Roméo Joseph Bosetti was born on January 18, 1879 in Chiari, Brescia, Italy. He was the son of John and Philomena of the circus Baresi. He had a brother who died at the age of five and a sister Henriette, a dancer, who died tragically afters he jumped from a window to escape a fire. Roméo began appearing in the circus at the age of ten.
Due to the continual wanderings of his parents, Bosetti, could not attend school, but taught himself French, thanks to the fact that their circus often stopped in French speaking areas.
An acrobat, stuntman and artist in music halls, Bosetti made his debut in front of the camera in 1906 in a Pathé short called “La course à la perruque” along with André Deed. Later he worked for Gaumont, where he acted, directed and wrote the stories and screenplays for the comic series “Roméo” from 1908 to 1914. He was also the producer of three films directed by Feuillade 's Fantômas in the series. Bosetti appeared in two silent Euro-westerns: “Roméo cow-boy” (1908) and “Calino with the Indians” (1909).

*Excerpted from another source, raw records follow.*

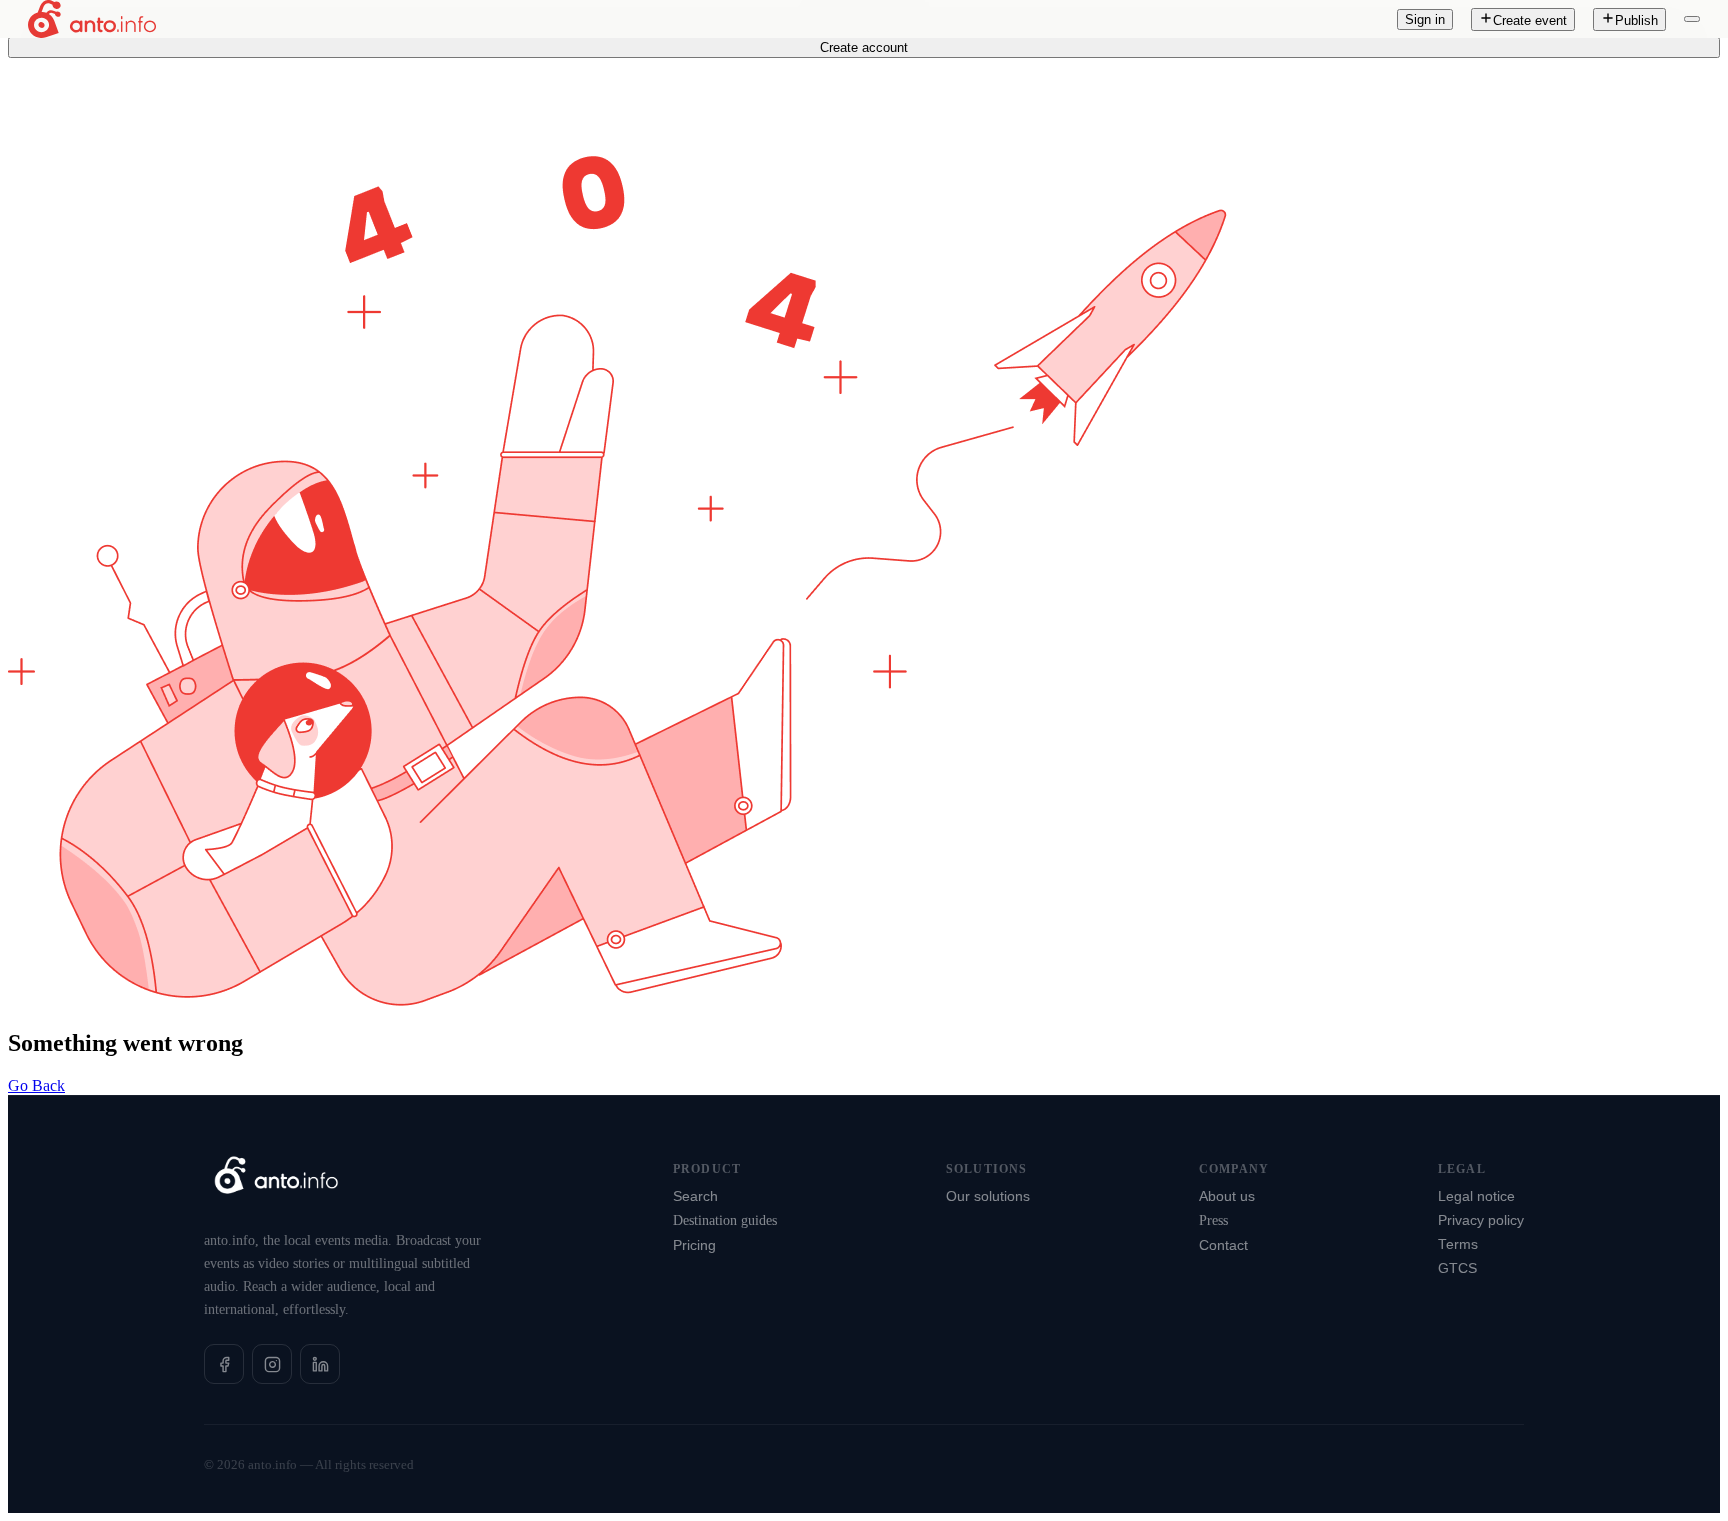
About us (1227, 1196)
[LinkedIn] (320, 1364)
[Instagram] (272, 1364)
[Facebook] (224, 1364)
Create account (864, 47)
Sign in (1425, 19)
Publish (1636, 20)
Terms (1458, 1244)
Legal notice (1476, 1196)
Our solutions (988, 1196)
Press (1213, 1220)
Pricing (694, 1245)
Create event (1530, 20)
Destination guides (725, 1220)
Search (695, 1196)
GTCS (1457, 1268)
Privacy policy (1481, 1220)
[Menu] (1692, 19)
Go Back (36, 1085)
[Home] (92, 19)
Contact (1223, 1245)
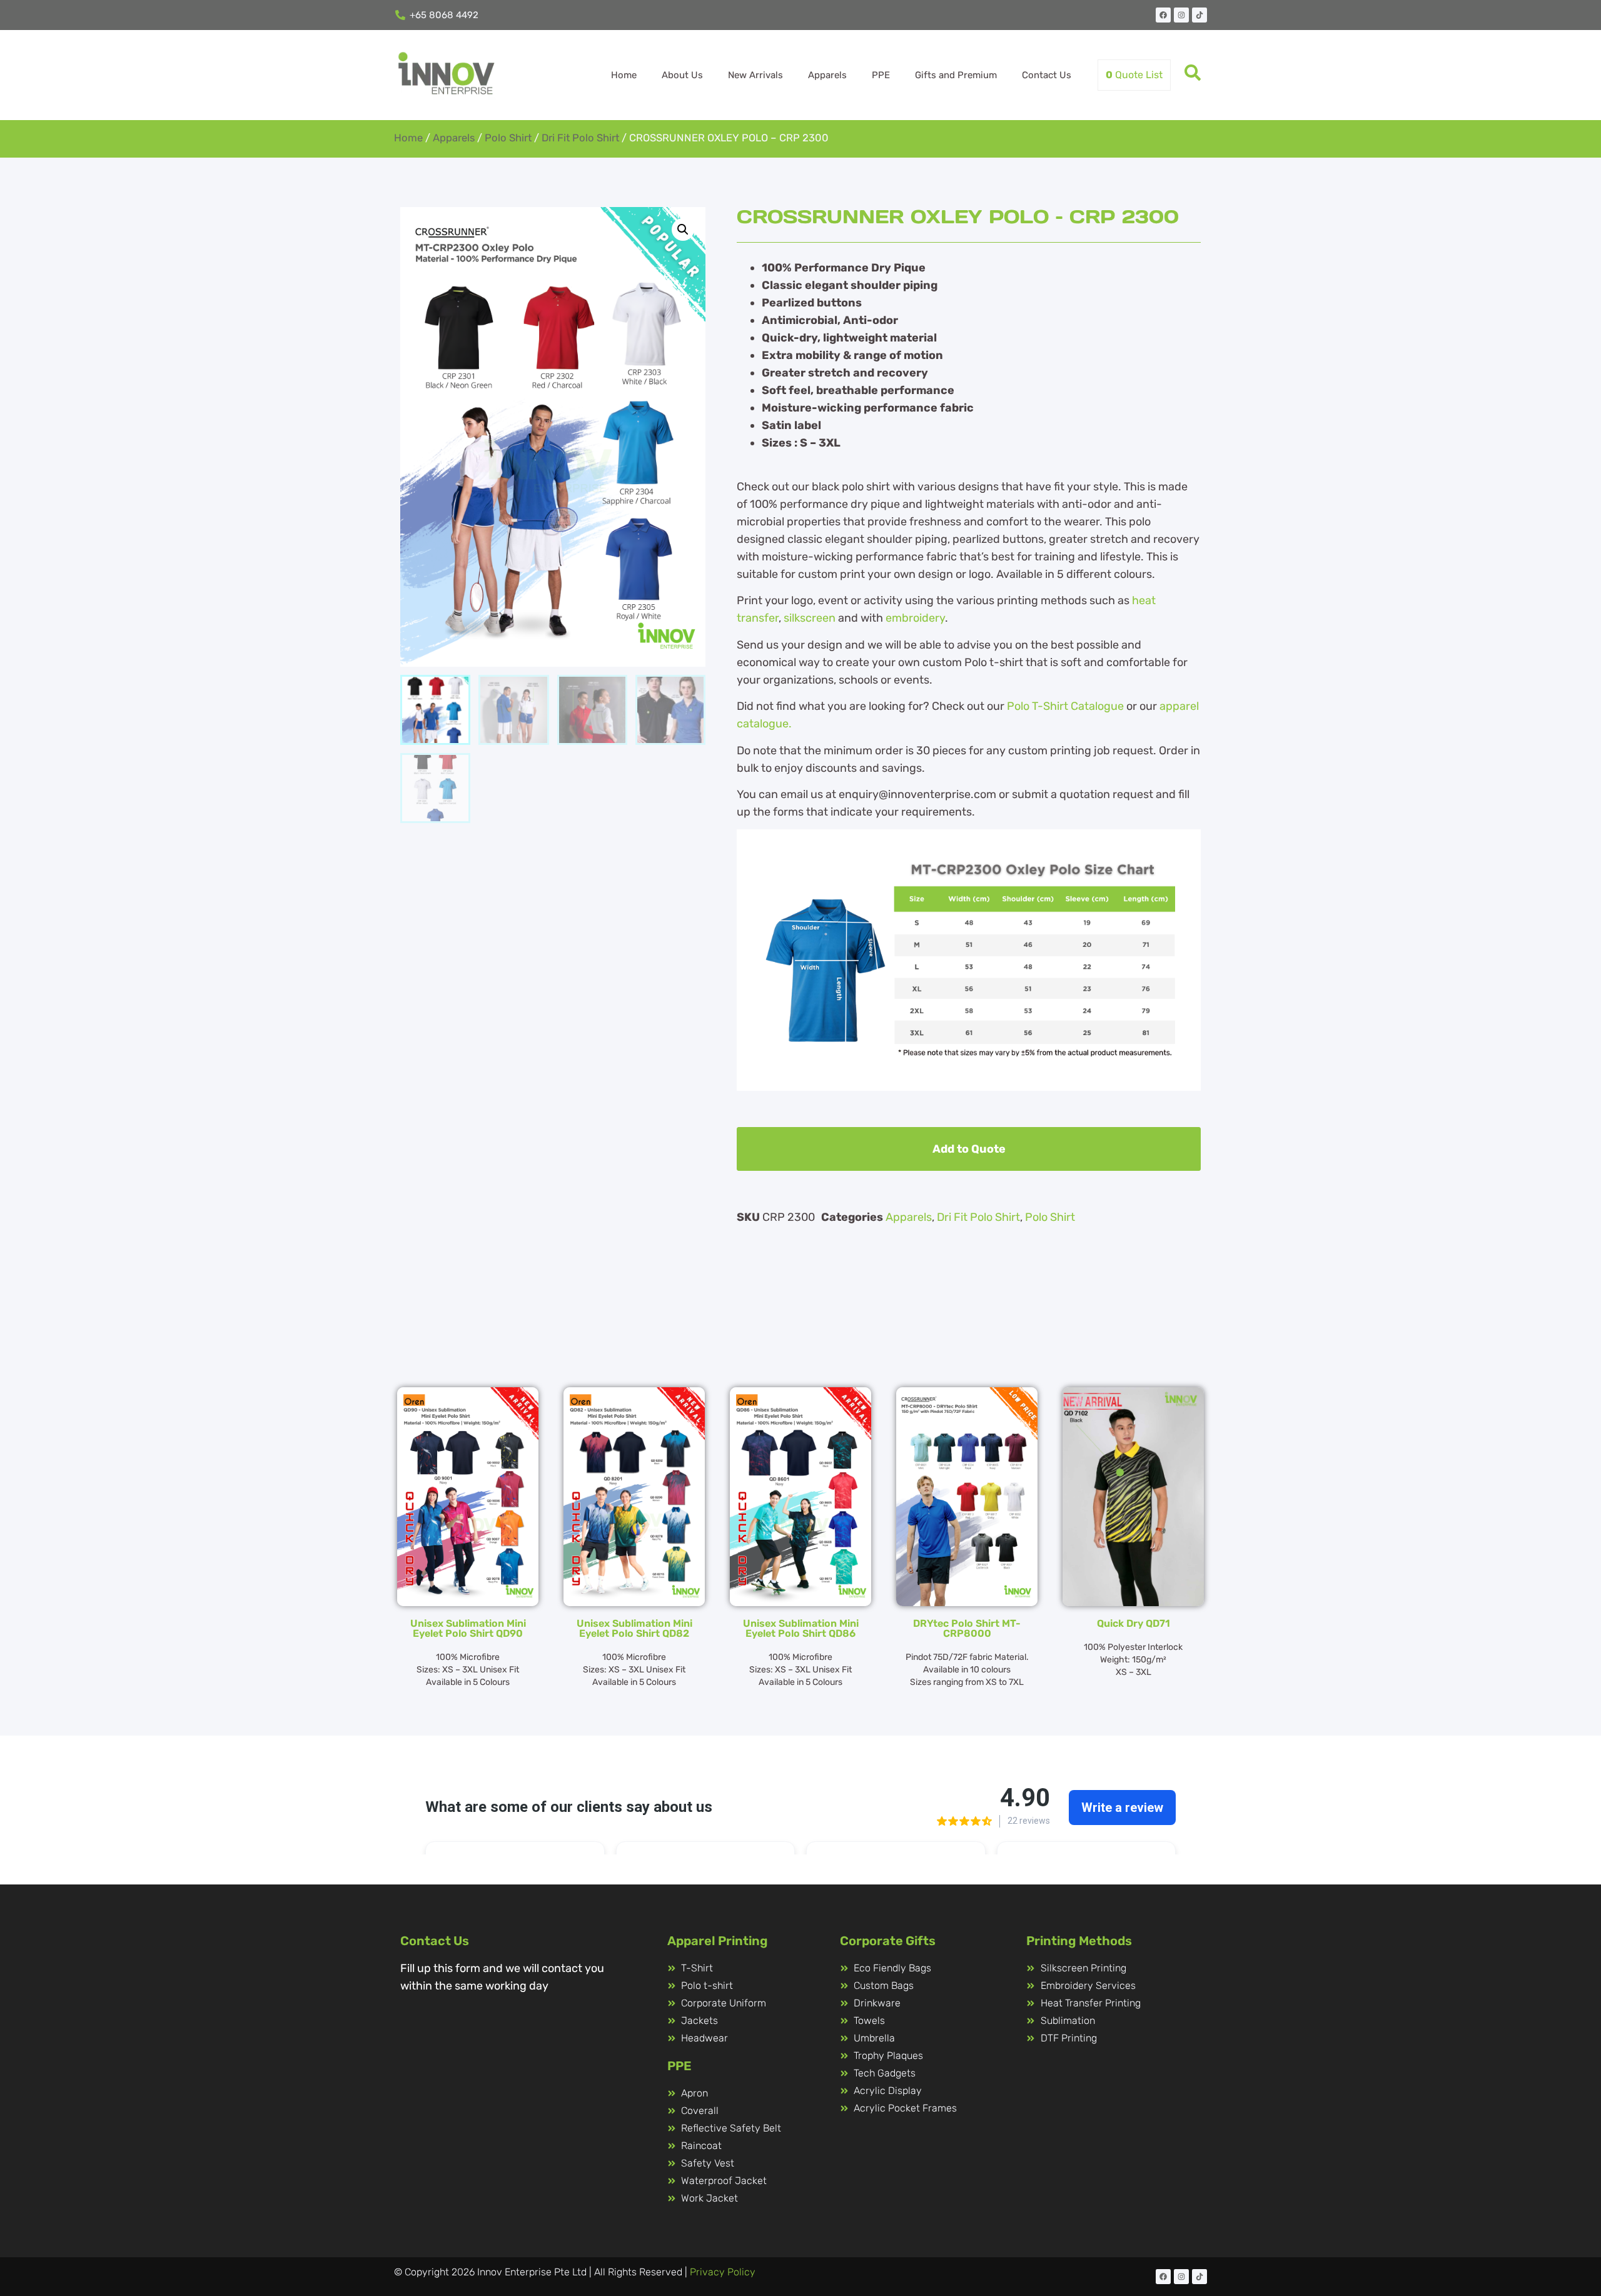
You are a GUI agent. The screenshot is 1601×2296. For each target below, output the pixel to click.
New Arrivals (755, 75)
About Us (682, 75)
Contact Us (1046, 75)
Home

Bosetti also launched other comic characters and directed them personally in over 250 films shot until 1916. The first was played by Clément (Calino Mege). He then returned to Pathé in 1911 and directed for the Parisian film studio comedy productions in Nice. Other comic characters he directed were Bigorno (René Lantini), Caroline (Ellen Lowe), Casimir (Lucien Bataille), Little Moritz (Maurice Schwartz), Patouillard (Paul Bertho) and Rosalie (Sarah Duhamel) .
Forced to abandon the film business during the First World War, he participated in the conflict where he was wounded. When he returned comedy films were no longer in vogue and he became a producer and worked behind the scenes until his death on October 27, 1948 in Suresnes, Hauts-de-Seine, France at the age of 69.
Today we remember silent film actor, director Roméo Bosetti on what would have been his 135th birthday.